| MATERIAL FOR THE TASK |

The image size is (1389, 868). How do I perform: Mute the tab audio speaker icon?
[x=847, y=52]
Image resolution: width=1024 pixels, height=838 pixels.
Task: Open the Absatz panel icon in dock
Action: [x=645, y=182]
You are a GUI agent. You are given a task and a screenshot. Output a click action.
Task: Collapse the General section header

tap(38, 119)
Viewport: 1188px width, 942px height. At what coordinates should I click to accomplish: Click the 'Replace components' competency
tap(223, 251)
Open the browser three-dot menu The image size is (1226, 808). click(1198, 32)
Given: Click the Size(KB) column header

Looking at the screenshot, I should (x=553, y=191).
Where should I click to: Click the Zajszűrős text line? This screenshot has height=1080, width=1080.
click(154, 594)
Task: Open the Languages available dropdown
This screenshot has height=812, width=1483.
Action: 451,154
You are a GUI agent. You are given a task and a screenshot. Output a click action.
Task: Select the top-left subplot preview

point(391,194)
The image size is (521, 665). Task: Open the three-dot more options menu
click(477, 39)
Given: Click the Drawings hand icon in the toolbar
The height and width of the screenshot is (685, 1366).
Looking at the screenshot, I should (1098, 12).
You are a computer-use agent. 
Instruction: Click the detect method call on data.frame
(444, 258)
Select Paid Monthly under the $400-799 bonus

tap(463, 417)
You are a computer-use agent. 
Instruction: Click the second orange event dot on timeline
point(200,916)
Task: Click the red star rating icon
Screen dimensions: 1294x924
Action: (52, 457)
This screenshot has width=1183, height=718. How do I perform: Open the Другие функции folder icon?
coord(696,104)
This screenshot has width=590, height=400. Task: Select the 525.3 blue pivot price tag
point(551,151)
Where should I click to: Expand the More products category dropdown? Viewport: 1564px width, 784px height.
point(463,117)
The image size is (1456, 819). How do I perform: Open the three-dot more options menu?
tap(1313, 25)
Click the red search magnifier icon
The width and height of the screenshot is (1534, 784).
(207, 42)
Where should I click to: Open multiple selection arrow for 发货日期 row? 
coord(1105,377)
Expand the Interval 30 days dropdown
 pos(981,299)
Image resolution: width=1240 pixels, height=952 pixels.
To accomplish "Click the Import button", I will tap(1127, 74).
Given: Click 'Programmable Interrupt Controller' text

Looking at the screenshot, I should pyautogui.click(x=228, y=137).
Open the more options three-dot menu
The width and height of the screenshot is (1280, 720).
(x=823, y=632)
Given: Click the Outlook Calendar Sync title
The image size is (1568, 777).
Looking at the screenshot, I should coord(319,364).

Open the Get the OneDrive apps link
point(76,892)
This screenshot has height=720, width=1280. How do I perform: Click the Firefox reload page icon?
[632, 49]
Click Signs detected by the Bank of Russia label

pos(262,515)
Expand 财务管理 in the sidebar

| WHAT TO WORK ON |
Please repeat every line of the items, from the first line through the line containing "tap(38, 119)", inclusive.

| RESULT BELOW |
The image size is (1389, 868). How do I perform: Mute the tab audio speaker icon?
[x=847, y=52]
Image resolution: width=1024 pixels, height=838 pixels.
Task: Open the Absatz panel icon in dock
Action: [x=645, y=182]
You are a GUI agent. You are given a task and a screenshot. Output a click action.
Task: Collapse the General section header

tap(38, 119)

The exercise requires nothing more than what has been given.